▶ [Excerpt provided]

- - -

Air pollution and endocrine disruptors induce human microbiome imbalances: A systematic review of recent evidence and possible biological mechanisms

•Environmental pollution could affect diversity of resident microbiota.

•Environmental pollution could affect abundance of resident microbiota.

•Studies suggest air pollution increases the abundance of streptococcus.

•Studies suggest air pollution increases the abundance of veillionellales.

•Scarcity of studies precludes observing consistent trends for other microbiota.

A rich body of literature indicates that environmental factors interact with the human microbiome and influence its composition and functions contributing to the pathogenesis of diseases in distal sites of the body. This systematic review examines the scientific evidence on the effect of environmental toxicants, air pollutants and endocrine disruptors (EDCs), on compositional and diversity of human microbiota. Articles from PubMed, Embase, WoS and Google Scholar where included if they focused on human populations or the SHIME® model, and assessed the effects of air pollutants and EDCs on human microbiome. Non-human studies, not written in English and not displaying original research were excluded. The Newcastle-Ottawa Scale was used to assess the quality of individual studies. Results were extracted and presented in tables. 31 studies were selected, including 24 related to air pollutants, 5 related to EDCs, and 2 related to EDC using the SHIME® model. 19 studies focussed on the respiratory system (19), gut (8), skin (2), vaginal (1) and mammary (1) microbiomes. No sufficient number of studies are available to observe a consistent trend for most of the microbiota, except for streptococcus and veillionellales for which 9 out of 10, and 3 out of 4 studies suggest an increase of abundance with exposure to air pollution. A limitation of the evidence reviewed is the scarcity of existing studies assessing microbiomes from individual systems. Growing evidence suggests that exposure to environmental contaminants could change the diversity and abundance of resident microbiota, e.g. in the upper and lower respiratory, gastrointestinal, and female reproductive system.

- - -

▶ [Provided records]

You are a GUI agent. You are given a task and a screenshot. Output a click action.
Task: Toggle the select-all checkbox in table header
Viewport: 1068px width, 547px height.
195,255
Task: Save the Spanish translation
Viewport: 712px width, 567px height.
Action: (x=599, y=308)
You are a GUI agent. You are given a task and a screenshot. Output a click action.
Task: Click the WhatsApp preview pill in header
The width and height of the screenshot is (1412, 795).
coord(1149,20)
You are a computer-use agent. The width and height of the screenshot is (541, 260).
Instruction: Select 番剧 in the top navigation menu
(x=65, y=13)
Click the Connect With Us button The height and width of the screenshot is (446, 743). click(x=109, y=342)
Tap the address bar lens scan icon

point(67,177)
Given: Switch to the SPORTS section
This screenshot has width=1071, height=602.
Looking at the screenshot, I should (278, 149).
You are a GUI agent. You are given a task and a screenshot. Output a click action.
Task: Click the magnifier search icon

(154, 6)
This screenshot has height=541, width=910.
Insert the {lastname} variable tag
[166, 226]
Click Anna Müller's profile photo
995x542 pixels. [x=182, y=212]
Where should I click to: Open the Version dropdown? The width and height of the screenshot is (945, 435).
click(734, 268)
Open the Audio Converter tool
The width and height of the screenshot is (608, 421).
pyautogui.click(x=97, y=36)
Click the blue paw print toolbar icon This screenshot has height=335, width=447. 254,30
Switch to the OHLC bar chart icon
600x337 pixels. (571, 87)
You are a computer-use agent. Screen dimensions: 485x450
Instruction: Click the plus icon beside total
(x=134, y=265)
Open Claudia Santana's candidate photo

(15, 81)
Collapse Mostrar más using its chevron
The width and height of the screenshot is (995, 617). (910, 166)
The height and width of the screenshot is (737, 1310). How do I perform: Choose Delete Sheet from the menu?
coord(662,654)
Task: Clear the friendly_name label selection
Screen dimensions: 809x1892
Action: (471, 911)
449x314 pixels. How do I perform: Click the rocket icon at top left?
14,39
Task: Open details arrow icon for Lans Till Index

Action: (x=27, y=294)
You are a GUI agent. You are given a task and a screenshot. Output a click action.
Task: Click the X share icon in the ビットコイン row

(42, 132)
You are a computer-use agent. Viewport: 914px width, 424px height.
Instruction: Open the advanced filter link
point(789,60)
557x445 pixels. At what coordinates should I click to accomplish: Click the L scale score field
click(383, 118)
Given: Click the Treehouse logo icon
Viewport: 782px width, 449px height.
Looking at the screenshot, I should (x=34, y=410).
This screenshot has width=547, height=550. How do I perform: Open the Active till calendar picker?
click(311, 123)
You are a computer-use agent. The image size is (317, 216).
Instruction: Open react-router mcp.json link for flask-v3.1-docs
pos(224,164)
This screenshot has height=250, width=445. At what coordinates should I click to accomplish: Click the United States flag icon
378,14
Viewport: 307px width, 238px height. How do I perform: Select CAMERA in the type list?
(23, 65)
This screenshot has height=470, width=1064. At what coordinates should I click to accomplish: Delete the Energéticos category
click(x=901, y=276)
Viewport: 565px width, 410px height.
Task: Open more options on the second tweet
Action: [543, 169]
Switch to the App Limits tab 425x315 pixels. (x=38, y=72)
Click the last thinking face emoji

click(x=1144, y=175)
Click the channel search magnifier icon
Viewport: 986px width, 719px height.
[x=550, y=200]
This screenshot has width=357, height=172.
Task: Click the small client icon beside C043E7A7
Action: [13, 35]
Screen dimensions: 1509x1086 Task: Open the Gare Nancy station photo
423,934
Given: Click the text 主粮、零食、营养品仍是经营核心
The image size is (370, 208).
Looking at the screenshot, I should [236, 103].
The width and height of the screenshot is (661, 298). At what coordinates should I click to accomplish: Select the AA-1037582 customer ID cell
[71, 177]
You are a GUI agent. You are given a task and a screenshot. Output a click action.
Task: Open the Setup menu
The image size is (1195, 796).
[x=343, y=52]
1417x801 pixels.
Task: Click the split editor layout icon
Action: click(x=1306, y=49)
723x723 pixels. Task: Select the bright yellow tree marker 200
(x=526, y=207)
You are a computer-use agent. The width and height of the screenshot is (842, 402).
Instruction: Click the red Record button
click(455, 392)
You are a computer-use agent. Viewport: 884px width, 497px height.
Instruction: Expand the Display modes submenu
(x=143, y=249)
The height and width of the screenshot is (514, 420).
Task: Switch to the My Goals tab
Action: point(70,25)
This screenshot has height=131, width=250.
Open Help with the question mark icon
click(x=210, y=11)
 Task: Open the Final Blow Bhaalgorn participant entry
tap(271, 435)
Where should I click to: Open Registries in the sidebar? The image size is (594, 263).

- - -

Resume the review on air pollution, endocrine disruptors, and the human microbiome, picking up after its last sentence. Leave the entries above aside; they have nothing to do with this.

▶ [Task output]
Microbial dysbiosis might lead to colonization of pathogens and outgrowth of pathobionts facilitating infectious diseases. It also might prime metabolic dysfunctions disrupting the production of beneficial metabolites. Further studies should elucidate the role of environmental pollutants in the development of dysbiosis and dysregulation of microbiota-related immunological processes.